- Researchers from the Texas A&M University campus in Qatar and the California Institute of Technology say they've found a new method for creating synthetic rubber that could be used to make biodegradable tires.
- The researchers found a way to string together molecules of cyclopentene — a byproduct of oil refining — and make polypentenamers, which are similar to natural rubber. Current synthetic rubber methods use a different material that has recently become more expensive.
- Using a special process with 40-50 degree Celsius heat the synthetic rubber can be broken down with full recovery of all materials. The researchers are now conducting further tests to see how it reacts with the metal and filling needed to make standard tires.
Millions of tons of scrap tires are generated in the U.S. every year. While some are used for refuse-derived fuel, many end up in landfills and cause a host of problems. If not managed properly they can leach chemicals, become fire hazards or even create breeding grounds for mosquitos. If the tires are illegally dumped these problems can be even more pronounced.
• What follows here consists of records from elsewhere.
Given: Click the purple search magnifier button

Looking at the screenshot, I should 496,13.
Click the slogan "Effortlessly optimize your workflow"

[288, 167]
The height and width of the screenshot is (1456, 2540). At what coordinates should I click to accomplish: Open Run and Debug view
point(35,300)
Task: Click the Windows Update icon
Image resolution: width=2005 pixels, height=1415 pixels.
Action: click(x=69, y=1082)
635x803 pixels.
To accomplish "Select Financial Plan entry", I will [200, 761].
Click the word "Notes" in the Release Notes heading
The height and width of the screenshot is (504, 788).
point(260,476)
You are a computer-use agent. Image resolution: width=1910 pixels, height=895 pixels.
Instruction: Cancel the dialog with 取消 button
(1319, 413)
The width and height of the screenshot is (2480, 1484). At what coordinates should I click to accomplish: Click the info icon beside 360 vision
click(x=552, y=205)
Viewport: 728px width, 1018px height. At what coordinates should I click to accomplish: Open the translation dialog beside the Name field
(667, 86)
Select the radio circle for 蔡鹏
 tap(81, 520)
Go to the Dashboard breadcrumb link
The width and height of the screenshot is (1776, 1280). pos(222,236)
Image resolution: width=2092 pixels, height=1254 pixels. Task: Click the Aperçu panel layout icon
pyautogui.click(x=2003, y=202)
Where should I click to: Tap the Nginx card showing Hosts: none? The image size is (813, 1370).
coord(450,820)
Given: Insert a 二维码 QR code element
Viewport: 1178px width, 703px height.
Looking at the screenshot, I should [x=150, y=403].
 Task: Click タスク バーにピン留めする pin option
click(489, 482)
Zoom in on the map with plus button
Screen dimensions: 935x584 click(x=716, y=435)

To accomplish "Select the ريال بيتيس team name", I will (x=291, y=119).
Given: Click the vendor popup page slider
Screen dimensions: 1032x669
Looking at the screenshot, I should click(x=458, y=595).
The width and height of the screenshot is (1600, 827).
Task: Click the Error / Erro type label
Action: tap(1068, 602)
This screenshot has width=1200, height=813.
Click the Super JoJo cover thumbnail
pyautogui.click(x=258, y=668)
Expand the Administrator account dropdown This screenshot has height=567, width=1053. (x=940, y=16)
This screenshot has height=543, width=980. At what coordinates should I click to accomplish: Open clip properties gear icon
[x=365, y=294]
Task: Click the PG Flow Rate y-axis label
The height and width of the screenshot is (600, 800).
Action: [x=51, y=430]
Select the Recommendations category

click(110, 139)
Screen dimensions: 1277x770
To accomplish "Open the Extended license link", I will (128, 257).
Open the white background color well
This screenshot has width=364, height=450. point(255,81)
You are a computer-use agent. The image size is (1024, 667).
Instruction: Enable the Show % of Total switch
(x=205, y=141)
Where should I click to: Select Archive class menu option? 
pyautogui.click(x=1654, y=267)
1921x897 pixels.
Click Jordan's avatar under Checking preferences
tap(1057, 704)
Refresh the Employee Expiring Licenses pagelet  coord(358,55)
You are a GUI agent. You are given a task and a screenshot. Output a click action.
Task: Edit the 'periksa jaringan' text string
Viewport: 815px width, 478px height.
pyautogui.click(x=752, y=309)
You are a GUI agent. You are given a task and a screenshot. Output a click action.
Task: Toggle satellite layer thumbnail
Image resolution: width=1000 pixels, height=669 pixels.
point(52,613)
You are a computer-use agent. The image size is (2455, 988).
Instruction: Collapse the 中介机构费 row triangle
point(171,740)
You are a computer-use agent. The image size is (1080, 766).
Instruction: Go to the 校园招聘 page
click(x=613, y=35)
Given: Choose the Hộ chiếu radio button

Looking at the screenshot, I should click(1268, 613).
Governments have been looking for better ways to manage this material and tried a range of approaches. Arkansas recently initiated an audit to make its tire management district system more efficient and Houston has begun enforcing stricter registration requirements for local tire recyclers. California is also giving out more than $1 million in grants for engineering projects such as landfill bedding and wetland restoration.
If this new synthetic rubber proves successful it could make disposal operations easier for a large portion of the waste industry. The research team recently presented at the American Chemical Society's annual meeting and is now working to see if the process can be viable on a larger scale. They've joined up with an industry partner who hopes to sell the new tires if all goes according to plan.